RALEIGH — North Carolina House Speaker Tim Moore (R-Kings Mountain) has sent a letter asking Democratic Gov. Roy Cooper to end masking and related quarantine policies for the state’s K-12 students.
“Throughout the pandemic, it has been our young children who have paid the heaviest price for the Governor’s endless state of emergency and ongoing mandates and restrictions,” Moore said in a statement.
“It is time to end the policies that have disrupted classrooms and hindered student achievement. The science does not support these onerous restrictions that continue to harm our children,” Moore said. “I urge Governor Cooper to repeal the guidelines that force healthy kids to stay home and effectively mandate masks in schools.”
In the letter, Moore cites the plummeting rates of COVID-19 cases and hospitalizations in North Carolina and that children in the state continue to “pay the heaviest price” of COVID policies despite having the least risk from the disease.
Moore calls the masking and other policies applied to young children “as onerous as they are ineffective and unnecessary.” He also went on to say that the guidelines for schools put out by the N.C. Department of Health and Human Services have “all but compelled school districts to keep their mask mandates in place.”
In his statement, Moore says some 36 school districts have already ended forced masking policies while others are still deciding. The state’s largest districts, Wake and Charlotte-Mecklenburg, both voted for another month of masking at their most recent meetings in February.
In January, Interim Secretary of the N.C. Department of Health and Human Services (NCDHHS) Kody Kinsley admitted that the department’s K-12 guidelines, known as the StrongSchools NC Toolkit, is a not legally enforceable document.
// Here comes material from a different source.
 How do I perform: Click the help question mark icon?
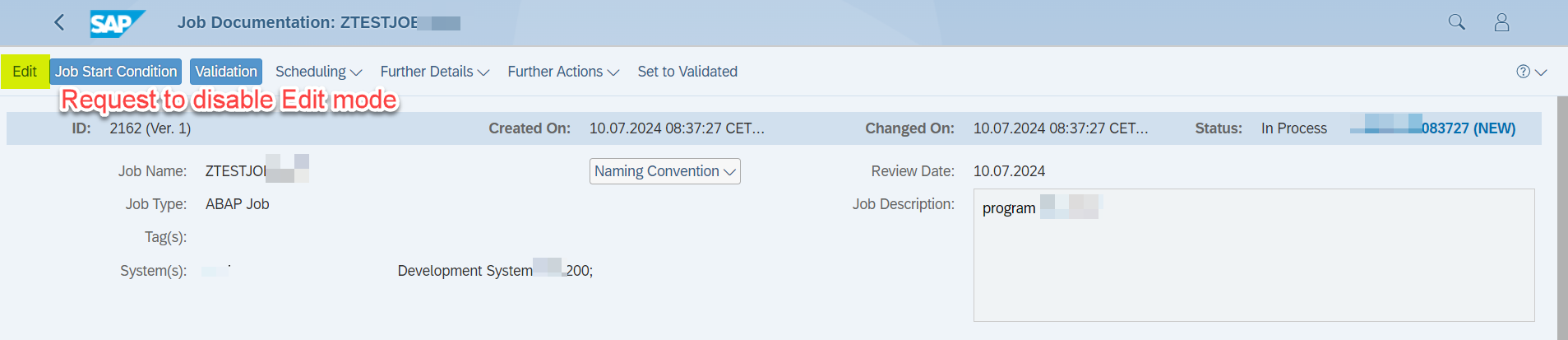coord(1523,72)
“The Toolkit itself is not a legally enforceable document, but rather strong recommendations for schools on how to reduce the spread of COVID-19,” wrote Kinsley in response to an inquiry from state Sen. Deanna Ballard (R-Watauga) about Test to Stay protocols.
Ballard’s inquiry letter had been sent to former NCDHHS Sec. Mandy Cohen in December of 2021, the same month as a legislative subcommittee hearing at which Cohen had repeatedly dodged the question of whether or not the toolkit legally binding document, a “recommendation, a law, or a suggestion.”
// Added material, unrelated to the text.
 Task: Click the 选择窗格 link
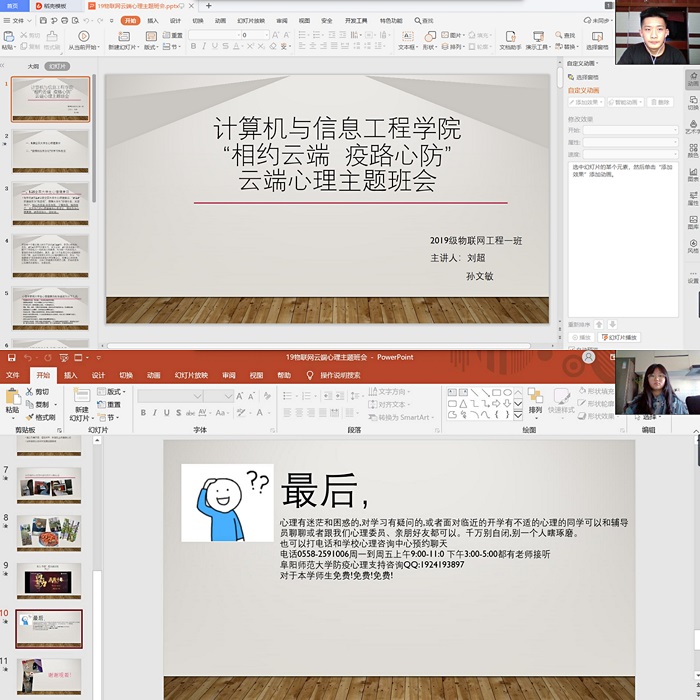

Union County Public Schools has already dropped contact tracing and quarantine policies. That district has maintained mask optional policies throughout in-person instruction.
Prior to voting on dropping the policies, Union County’s school board and county commissioners passed a resolution calling on the state to drop contact tracing and quarantine rules for K-12. Additionally, Randolph County Public Schools has passed a resolution with the same intent as Union County’s.
In the last week, states like Connecticut, Delaware, Georgia, Massachusetts, New Jersey, Oregon, and Virginia have all moved to make masks in schools optional. In Virginia, bipartisan legislation was passed this week that would prohibit schools from implementing a mask mandate.
The last time Cooper held a COVID-19 press conference was on Jan. 4 of this year. His statewide state of the emergency executive order has still not been rescinded and is now 702 days old as of Moore’s request. The order turns two years old next month on March 10.
The length of the order has continually drawn criticism, resulting in measures added to the most recently enacted state budget. The measures to check the length of executive orders now require Council of State and legislative approval if the order goes beyond certain timeframes.